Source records
'''

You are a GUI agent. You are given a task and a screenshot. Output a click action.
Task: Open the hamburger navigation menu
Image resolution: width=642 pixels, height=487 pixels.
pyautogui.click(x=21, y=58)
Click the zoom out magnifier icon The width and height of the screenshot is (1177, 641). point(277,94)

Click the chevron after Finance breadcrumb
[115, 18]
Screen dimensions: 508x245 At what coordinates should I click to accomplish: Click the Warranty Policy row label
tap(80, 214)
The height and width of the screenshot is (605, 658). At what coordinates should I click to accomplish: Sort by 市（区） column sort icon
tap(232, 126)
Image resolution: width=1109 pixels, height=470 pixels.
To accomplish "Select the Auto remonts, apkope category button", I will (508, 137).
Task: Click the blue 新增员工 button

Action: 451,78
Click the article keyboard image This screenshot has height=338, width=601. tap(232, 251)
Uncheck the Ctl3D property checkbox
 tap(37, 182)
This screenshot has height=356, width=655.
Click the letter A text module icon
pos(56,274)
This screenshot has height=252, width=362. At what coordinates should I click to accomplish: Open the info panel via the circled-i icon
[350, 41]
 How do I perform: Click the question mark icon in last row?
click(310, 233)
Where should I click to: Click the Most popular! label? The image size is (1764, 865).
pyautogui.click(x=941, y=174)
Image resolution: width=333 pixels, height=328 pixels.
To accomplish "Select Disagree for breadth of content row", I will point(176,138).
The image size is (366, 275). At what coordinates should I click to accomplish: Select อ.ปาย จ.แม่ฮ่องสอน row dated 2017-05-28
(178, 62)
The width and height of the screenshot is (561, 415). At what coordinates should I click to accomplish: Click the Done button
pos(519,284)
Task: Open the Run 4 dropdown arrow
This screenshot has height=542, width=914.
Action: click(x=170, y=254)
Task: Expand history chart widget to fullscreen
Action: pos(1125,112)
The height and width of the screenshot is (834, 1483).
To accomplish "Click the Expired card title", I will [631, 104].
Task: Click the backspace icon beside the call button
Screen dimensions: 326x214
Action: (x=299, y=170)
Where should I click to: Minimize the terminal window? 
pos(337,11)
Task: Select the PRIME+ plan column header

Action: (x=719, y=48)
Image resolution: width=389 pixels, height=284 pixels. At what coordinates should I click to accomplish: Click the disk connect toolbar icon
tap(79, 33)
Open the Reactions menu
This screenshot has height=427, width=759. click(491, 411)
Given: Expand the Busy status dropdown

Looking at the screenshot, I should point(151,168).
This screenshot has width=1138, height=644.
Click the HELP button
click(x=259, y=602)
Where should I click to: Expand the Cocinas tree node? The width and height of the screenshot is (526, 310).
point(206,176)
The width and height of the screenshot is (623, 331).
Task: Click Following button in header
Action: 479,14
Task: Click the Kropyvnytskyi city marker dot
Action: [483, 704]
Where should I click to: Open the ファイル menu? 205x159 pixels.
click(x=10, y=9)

'''

• Request: Rewrite the data above, replacing every "At what coordinates should I click to accomplish" with "What point should I click to accomplish" and leaving all other text unchanged.

• Solution to this exercise:
You are a GUI agent. You are given a task and a screenshot. Output a click action.
Task: Open the hamburger navigation menu
Image resolution: width=642 pixels, height=487 pixels.
pyautogui.click(x=21, y=58)
Click the zoom out magnifier icon The width and height of the screenshot is (1177, 641). point(277,94)

Click the chevron after Finance breadcrumb
[115, 18]
Screen dimensions: 508x245 What point should I click to accomplish: Click the Warranty Policy row label
tap(80, 214)
The height and width of the screenshot is (605, 658). What point should I click to accomplish: Sort by 市（区） column sort icon
tap(232, 126)
Image resolution: width=1109 pixels, height=470 pixels.
To accomplish "Select the Auto remonts, apkope category button", I will (508, 137).
Task: Click the blue 新增员工 button

Action: 451,78
Click the article keyboard image This screenshot has height=338, width=601. tap(232, 251)
Uncheck the Ctl3D property checkbox
 tap(37, 182)
This screenshot has height=356, width=655.
Click the letter A text module icon
pos(56,274)
This screenshot has height=252, width=362. What point should I click to accomplish: Open the info panel via the circled-i icon
[350, 41]
 How do I perform: Click the question mark icon in last row?
click(310, 233)
Where should I click to: Click the Most popular! label? The image size is (1764, 865).
pyautogui.click(x=941, y=174)
Image resolution: width=333 pixels, height=328 pixels.
To accomplish "Select Disagree for breadth of content row", I will point(176,138).
The image size is (366, 275). What point should I click to accomplish: Select อ.ปาย จ.แม่ฮ่องสอน row dated 2017-05-28
(178, 62)
The width and height of the screenshot is (561, 415). What point should I click to accomplish: Click the Done button
pos(519,284)
Task: Open the Run 4 dropdown arrow
This screenshot has height=542, width=914.
Action: click(x=170, y=254)
Task: Expand history chart widget to fullscreen
Action: pos(1125,112)
The height and width of the screenshot is (834, 1483).
To accomplish "Click the Expired card title", I will [631, 104].
Task: Click the backspace icon beside the call button
Screen dimensions: 326x214
Action: (x=299, y=170)
Where should I click to: Minimize the terminal window? 
pos(337,11)
Task: Select the PRIME+ plan column header

Action: (x=719, y=48)
Image resolution: width=389 pixels, height=284 pixels. What point should I click to accomplish: Click the disk connect toolbar icon
tap(79, 33)
Open the Reactions menu
This screenshot has height=427, width=759. click(491, 411)
Given: Expand the Busy status dropdown

Looking at the screenshot, I should point(151,168).
This screenshot has width=1138, height=644.
Click the HELP button
click(x=259, y=602)
Where should I click to: Expand the Cocinas tree node? The width and height of the screenshot is (526, 310).
point(206,176)
The width and height of the screenshot is (623, 331).
Task: Click Following button in header
Action: 479,14
Task: Click the Kropyvnytskyi city marker dot
Action: [483, 704]
Where should I click to: Open the ファイル menu? 205x159 pixels.
click(x=10, y=9)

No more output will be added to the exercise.